December is here and for many people, it’s a time of celebration…and snacking. So many gorgeous goodies are set out on office break tables, a friend’s coffee table or mom’s kitchen table that it’s hard to resist.
Many of us feel like we’re losing the Battle of the Bulge this time of year. The weeks leading up to New Year’s Day can be grueling for those who want to limit their calorie consumption.
While I’m not a fan of fad diets, a friend of mine just started a program of time-restricted eating or TRE. The idea is to limit the hours you spend consuming foods and beverages. The rest of the time is spent not eating – fasting, that is.
Fasting may sound scary if you’ve never tried it but many religions and spiritual practices promote fasting as a way to loosen the bonds of the physical body and attain a higher level of divine or cosmic consciousness.

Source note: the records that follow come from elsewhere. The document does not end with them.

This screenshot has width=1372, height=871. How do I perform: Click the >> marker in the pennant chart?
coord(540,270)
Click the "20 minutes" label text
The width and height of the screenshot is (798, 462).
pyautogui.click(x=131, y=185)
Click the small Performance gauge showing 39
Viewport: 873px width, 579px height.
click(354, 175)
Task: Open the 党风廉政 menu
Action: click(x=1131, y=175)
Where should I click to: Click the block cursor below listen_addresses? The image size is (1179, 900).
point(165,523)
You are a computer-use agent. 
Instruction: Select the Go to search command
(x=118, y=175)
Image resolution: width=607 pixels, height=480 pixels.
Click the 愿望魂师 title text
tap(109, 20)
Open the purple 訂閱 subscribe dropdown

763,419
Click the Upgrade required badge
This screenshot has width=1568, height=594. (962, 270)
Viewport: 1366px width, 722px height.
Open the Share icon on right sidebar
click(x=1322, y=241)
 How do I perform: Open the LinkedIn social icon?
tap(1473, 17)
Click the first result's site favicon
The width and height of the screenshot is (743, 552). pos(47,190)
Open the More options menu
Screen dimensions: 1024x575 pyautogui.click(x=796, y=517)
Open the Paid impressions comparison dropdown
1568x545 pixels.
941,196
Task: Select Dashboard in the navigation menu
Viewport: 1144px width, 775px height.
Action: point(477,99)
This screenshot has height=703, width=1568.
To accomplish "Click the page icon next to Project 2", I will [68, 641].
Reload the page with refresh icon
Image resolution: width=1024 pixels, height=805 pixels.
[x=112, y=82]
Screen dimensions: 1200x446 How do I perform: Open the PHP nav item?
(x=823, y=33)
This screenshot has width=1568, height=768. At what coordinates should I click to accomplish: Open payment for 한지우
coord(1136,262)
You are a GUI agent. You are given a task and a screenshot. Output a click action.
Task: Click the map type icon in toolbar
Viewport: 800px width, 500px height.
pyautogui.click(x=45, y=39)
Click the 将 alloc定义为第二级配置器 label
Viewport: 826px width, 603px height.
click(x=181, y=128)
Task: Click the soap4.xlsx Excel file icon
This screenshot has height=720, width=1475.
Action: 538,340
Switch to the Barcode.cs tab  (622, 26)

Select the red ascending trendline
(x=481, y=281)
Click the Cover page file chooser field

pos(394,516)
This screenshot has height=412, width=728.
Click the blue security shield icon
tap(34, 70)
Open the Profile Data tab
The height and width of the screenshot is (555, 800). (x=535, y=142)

Someone on a TRE diet eats only during specific hours of the day. The concept is really easy to understand – anyone can do it. Decide how long of an eating window you want. Six to twelve hours a day of consumption is typical. (Scientific studies indicate that reducing feeding periods to fewer than six hours is unlikely to offer more benefits than longer feeding periods.)
My friend is tall and recently lost 10 pounds by cutting out alcoholic beverages for two weeks. Encouraged by this success, he started limiting his food intake and eats what he normally would eat – but only between noon and 8 pm.
How many calories would you cut out every day if you didn’t indulge in any before-bedtime snacks?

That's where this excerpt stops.